• [Exercise aim] In the Brumbies article below, return everything from "Thus, forcing both" down to "get effective transfer.", copied word for word.

The Roar
The Roar



Are the Brumbies about to lose their mantle as Australia’s No.1 team? Part 1

Autoplay in... 6 (Cancel)
Up Next No more videos! Playlist is empty -
Roar Rookie
4th May, 2021
1773 Reads

Digesting the semi final over the past weekend has only re-affirmed some thoughts that I’ve had for some time now about the Brumbies’ game.

Their win against the Force places the two best teams in the country against each other for the thid time in 2021. The previous games have been pulsating!

The first: almost 80 points scored and while there was some great attack, it’s hard to know just how good it was, because across all the Australian teams, defence has been poor (the Force this past weekend exempt).

More on that in later analysis.

The second game – more of a grind, but nevertheless just as intriguing for its sub-plots.

Hunter Paisami’s late withdrawal threw the Reds’ attacking rhythm. Don’t underestimate his importance to the Reds – there’s a reason the Force, and Tevita Kuridrani in particular, went after him in their last game.

The Reds have very good front foot and quick ball decision-makers and Paisami sets them up for that. If he stays on the field against the Force, it may well have been a different result and Dave Wessels may still be in a job!

During the first half of the last game, the Brumbies went after the Reds’ forward ball runners. Throwing sometimes three players into the tackle, they won the advantage line and starved the Reds of the quick ball that their backs thrive off.

James O’Connor particularly struggled to find space during this period reverting to some old habits, specifically just standing and passing – usually with a step – slowing delivery further to outside flat-footed runners!

James O'Connor of the Reds

James O’Connor. (Photo by Cameron Spencer/Getty Images)

It’s a common habit that fly halves fall into when they’re exposed to defensive speeds that they’re not used to.

Unfortunately, it also plays into line speed based defence for which the Brumbies were able to generate through tackle contest and defensive gain line dominance.

This is a bi-product of a philosophical flaw with the predominant 15-on-15 training that sides utilise these days.

I’m not suggesting that teams shouldn’t do 15-on-15 training, by any stretch.

It is a fundamental component. But well over 80 per cent, and sometimes 90 per cent of on-field preparation is just that.

Consequently, players aren’t exposed enough to isolated conditions that are above peak game intensity.

Thus, forcing both context and necessity for technical proficiency and tactical decision-making while under significant physiological (conditioning) and time stress. That’s a long way of saying elements of training need to be harder than the game to get effective transfer.

• [Provided data]
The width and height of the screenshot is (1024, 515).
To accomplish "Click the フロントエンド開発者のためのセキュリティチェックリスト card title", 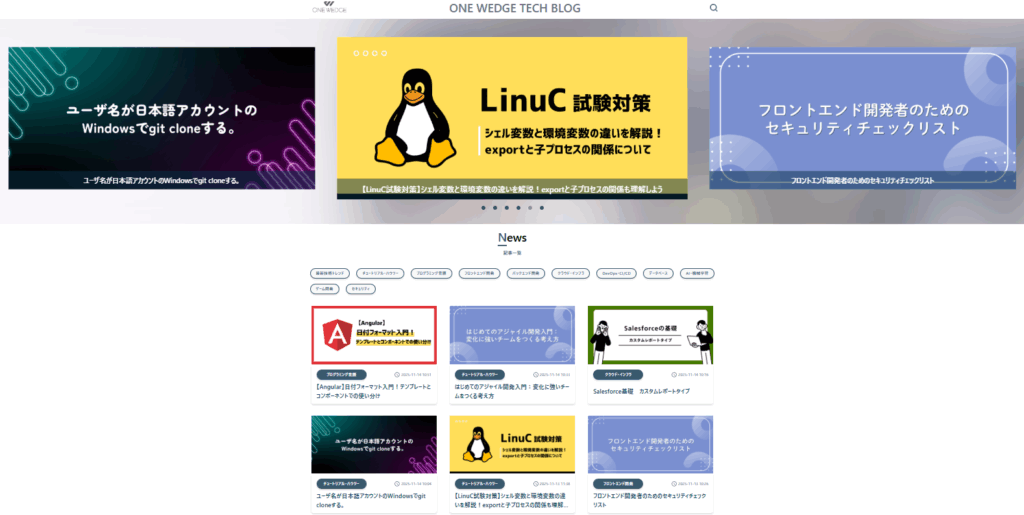I will point(650,500).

• [Solution below]
Thus, forcing both context and necessity for technical proficiency and tactical decision-making while under significant physiological (conditioning) and time stress. That’s a long way of saying elements of training need to be harder than the game to get effective transfer.